I conceded and we called it a night and walked back through the meadows to the shared accommodation we were to inhabit for the next few days. Edinburgh is and always will be a beautiful city.

10 AM every day of the festival The Company have a morning meeting. Managers discuss concerns over particular acts, Sophia expounds sales figures whilst the twelve Street Team murmurs, and the Head of Live stands behind a makeshift lectern dishing out orders. The Big Dogs just nod and look silently at one another. Press are always quietly and sternly smiling. I help out here and there, my main aim to encourage morale in the Street Team. They’re me last year.

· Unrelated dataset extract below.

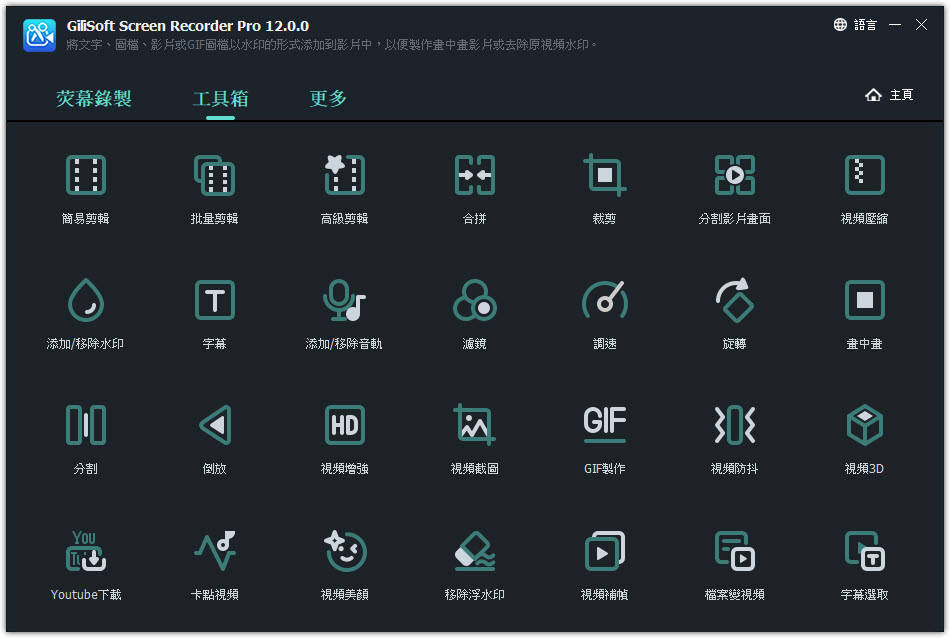This screenshot has width=950, height=638.
Task: Switch to the 更多 tab
Action: pyautogui.click(x=328, y=98)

They’re working because this is an opportunity to gain a foothold in the Entertainment Industry; it’s a hard one to enter and even harder to fathom why you’d want to work in it once you’re in, but it is in the end alluring. Being in the Street Team is a boot camp. Yet stories are often quoted and passed down like legend through the ranks that Managers and even Company Directors started out as Street Team. So dream big. Or, quit early if you don’t have the mustard.

I paid my dues and said hello to a few comedians and friends of the company too, making a conscious attempt to remain professional yet friendly, containing any desperate desires to leap at those who I’m a fan of and tackling them to the ground with explicit questions about their gags. I didn’t do that to Tony Law or Gemma Wheelan or Lucy Beaumont. There was a hairy moment however at the Yahoo! Comedy Gala where I almost had a verbal fight with a Scottish woman outside, who had showed up late to the record and I wouldn’t let in because the audience was already full and Production were ready to start. After multiple shouts and excuses thrown from her side and me not backing down,

‘I was in a car crash! And I haven’t seen my son in over one year!’
‘I’m sorry but that’s irrelevant. I still can’t let you in.’

She tells me she is in fact the Producer’s mother. Fuuuuuck. I scramble about and get some bar stools and shove them at the side of the audience and let them in.